Stage 1 versus stage 2: the multi-stage hand-off
How the integration looks depends on whether you produce the base vehicle or finish it off.
Stage 1 — base-vehicle manufacturer
Usually chassis and chassis-cabs. Here the eCoC EU² integration hangs off the production-order completion event. The eCoC you submit describes the incomplete vehicle and carries the base type approval reference that the following stage will rely on.
Stage 2 — body builder / converter
Your eCoC must point back to the upstream eCoC issued at stage 1. eCoC EU² manages this either by pulling the base eCoC XML through EUCARIS retrieval (the preferred way) or by taking the base type approval reference from the chassis manufacturer's data sheet. Your stage 2 eCoC then adds completed-vehicle masses, body type and axle configuration before re-signing.
The hand-off headache we remove
Mass and dimension drift between what stage 1 declared and what stage 2 actually measures. eCoC EU² highlights the discrepancy and requests sign-off before the eCoC goes out — sparing you a NAP rejection caused by completed mass overshooting the technically permissible mass.
What an integration project involves
For a typical vehicle body builder running on Sage X3 or proAlpha:
- Week 1 — data-mapping workshop. We work through the IVI 2.0 schema against your fields alongside your homologation lead and ERP admin. The output is a one-page data contract.
- Weeks 2–4 — we build the connector and aim it at your test environment, generating test eCoCs from sample vehicles and submitting them to the NAP test endpoint.
- Weeks 5–6 — parallel run. eCoC EU² produces eCoCs alongside your current process, and the two outputs are compared field by field.
- Week 7 onwards — production cutover, with manual eCoC generation retired.

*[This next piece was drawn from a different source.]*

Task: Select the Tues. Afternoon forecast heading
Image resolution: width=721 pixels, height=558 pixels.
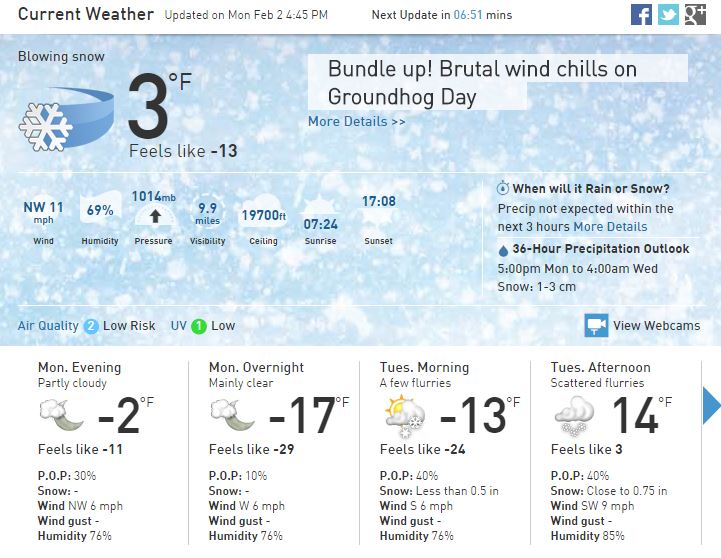Action: [x=600, y=368]
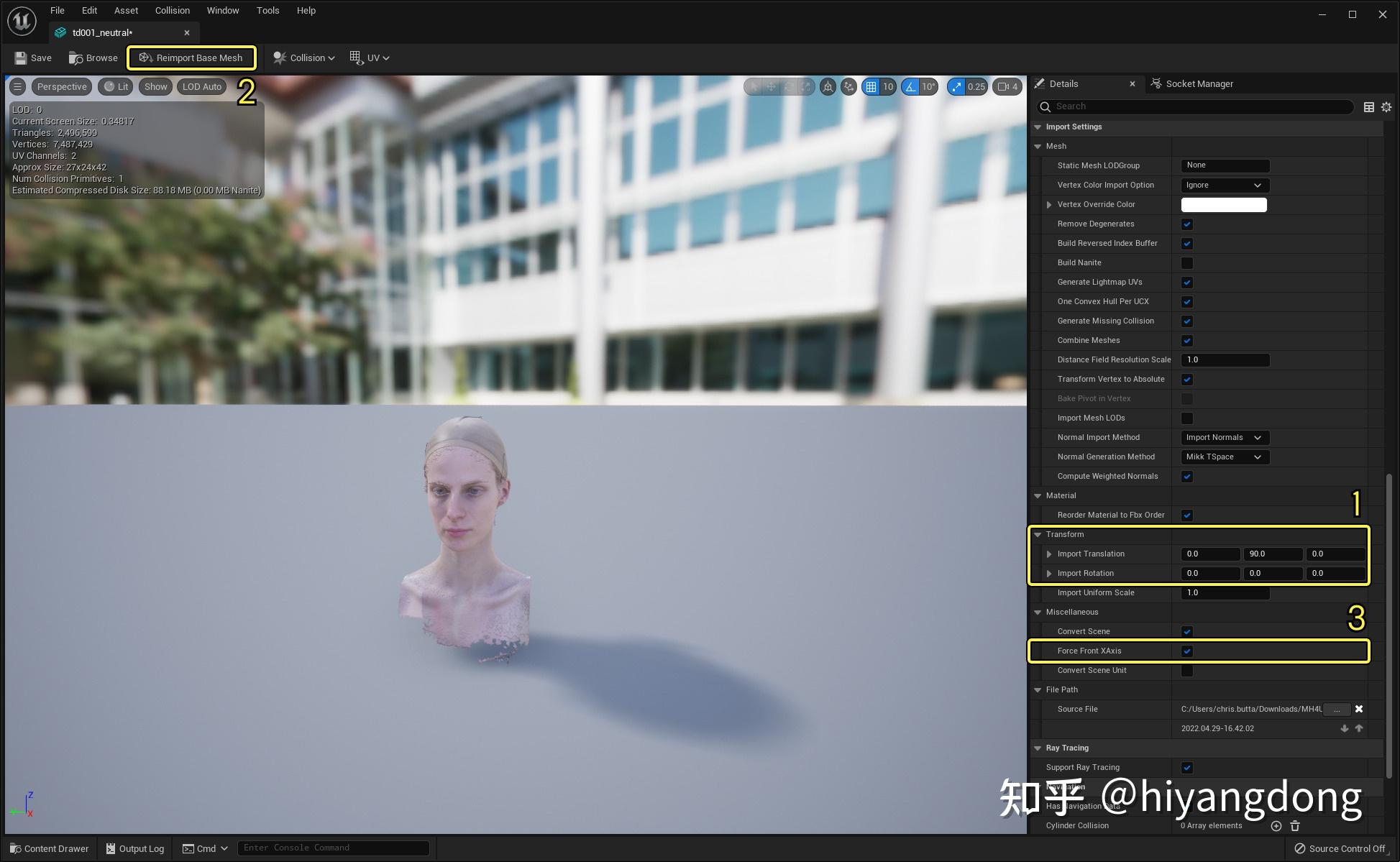Toggle rotation angle snapping icon

[x=911, y=87]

With stage 1 manufacturers on SAP S/4HANA, discovery and the security review run longer, yet the technical build moves faster because the source data is cleaner to begin with.
When the integration earns its keep
Realistically, the upper limit for manual eCoC generation sits at fewer than 50 eCoCs a year. IVI 2.0 XML was never meant for human eyes — it's dense, heavily nested, and packed with code-list values that look interchangeable but aren't. Keying it by hand at any real volume is certain to throw up errors, and each error means a NAP rejection followed by another signing cycle. Past that point, ERP/MES integration stops being a cost saving and becomes the only workflow that survives.
Teams also tend to underrate this: the integration isn't purely about churning out eCoCs faster. Because one source of truth drives both production and homologation, you wipe out a whole category of mismatches between your build records and the documents lodged with the authority — precisely the area where Conformity of Production audits turn fraught.
eCoC EU² for UK stage 1 and stage 2 manufacturers
- IVI 2.0 XML built from your ERP, MES or configurator
- Per-customer mappers, kept up to date as schemas evolve
- Schema checks ahead of submission, with signed XAdES output from a QTSP certificate
- Direct submission to every EU NAP, with EUCARIS retrieval for pairing base and completed vehicles across borders
- Status written back to the originating ERP or MES record
- A complete audit trail for Conformity of Production
If you build vehicles in stages for the EU market, the real obstacle to the 5 July 2026 deadline isn't the regulation — it's the hand-off between your production system and the destination registration authority. We can stand that hand-off up in a matter of weeks.